Mozilla has completely removed support for the File Transfer Protocol (FTP) from the latest release of its flagship Firefox web browser.
Built on a client-server model architecture and in use for roughly five decades, FTP allows for the easy transfer of files and folders between computers. However, because data is transmitted unencrypted, the protocol has long been considered insecure. Secure variants do exist, including one that leverages SSL/TLS (FTPS), or the SSH File Transfer Protocol (SFTP).
Almost since the beginning, FTP has been supported by all major browsers, but security problems have resulted in decreased usage, as well as deprecation in favor of more secure alternatives.
Furthermore, FTP has been abused in various malware distribution campaigns, some of which involved the compromise of FTP servers to leverage the protocol for payload delivery.
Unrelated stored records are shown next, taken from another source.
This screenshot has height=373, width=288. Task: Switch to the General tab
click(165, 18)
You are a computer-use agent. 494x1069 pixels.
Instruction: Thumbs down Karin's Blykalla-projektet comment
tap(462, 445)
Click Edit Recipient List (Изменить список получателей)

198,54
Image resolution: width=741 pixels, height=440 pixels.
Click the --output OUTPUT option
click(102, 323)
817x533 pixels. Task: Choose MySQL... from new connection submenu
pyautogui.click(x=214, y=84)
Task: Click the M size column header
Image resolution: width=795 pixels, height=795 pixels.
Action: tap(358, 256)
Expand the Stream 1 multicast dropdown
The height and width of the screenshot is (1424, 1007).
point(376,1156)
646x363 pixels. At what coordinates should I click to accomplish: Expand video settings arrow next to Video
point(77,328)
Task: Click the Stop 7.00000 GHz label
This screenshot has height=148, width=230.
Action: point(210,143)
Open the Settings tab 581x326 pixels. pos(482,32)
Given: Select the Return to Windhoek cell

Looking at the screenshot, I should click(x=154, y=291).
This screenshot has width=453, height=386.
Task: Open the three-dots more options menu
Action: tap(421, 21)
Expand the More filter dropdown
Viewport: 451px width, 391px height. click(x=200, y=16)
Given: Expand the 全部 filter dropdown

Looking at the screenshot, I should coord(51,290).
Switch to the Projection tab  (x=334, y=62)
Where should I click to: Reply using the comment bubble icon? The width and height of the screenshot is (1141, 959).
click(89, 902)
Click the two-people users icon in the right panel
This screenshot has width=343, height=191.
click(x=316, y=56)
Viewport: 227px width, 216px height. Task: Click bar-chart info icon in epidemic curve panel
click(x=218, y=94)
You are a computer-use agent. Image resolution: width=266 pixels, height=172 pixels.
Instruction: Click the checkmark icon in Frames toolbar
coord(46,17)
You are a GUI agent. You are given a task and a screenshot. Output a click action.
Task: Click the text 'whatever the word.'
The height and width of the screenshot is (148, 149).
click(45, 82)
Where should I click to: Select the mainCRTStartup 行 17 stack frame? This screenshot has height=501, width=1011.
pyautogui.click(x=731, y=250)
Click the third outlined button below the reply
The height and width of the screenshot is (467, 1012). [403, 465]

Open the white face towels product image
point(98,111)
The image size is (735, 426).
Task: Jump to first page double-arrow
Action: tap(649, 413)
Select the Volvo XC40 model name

“Aligning with our intent to deprecate non-secure HTTP and increase the percentage of secure connections, we, as well as other major web browsers, decided to discontinue support of the FTP protocol,” Mozilla explained.
The open-source group initially announced plans to remove FTP support in Firefox in March 2020 – a couple of months after Google deprecated the protocol in Chrome – and disabled it by default in Firefox 88. The protocol is no longer supported in Firefox starting with version 90.
“Removing FTP brings us closer to a fully-secure web which is on a path to becoming HTTPS only and any modern automated upgrading mechanisms such as HSTS or also Firefox’s HTTPS-Only Mode, which automatically upgrade any connection to become secure and encrypted do not apply to FTP,” Mozilla added.
By completely removing FTP support in Firefox, Mozilla also ensures that the browser’s users are safe from any type of attacks that leverage the protocol for malware delivery.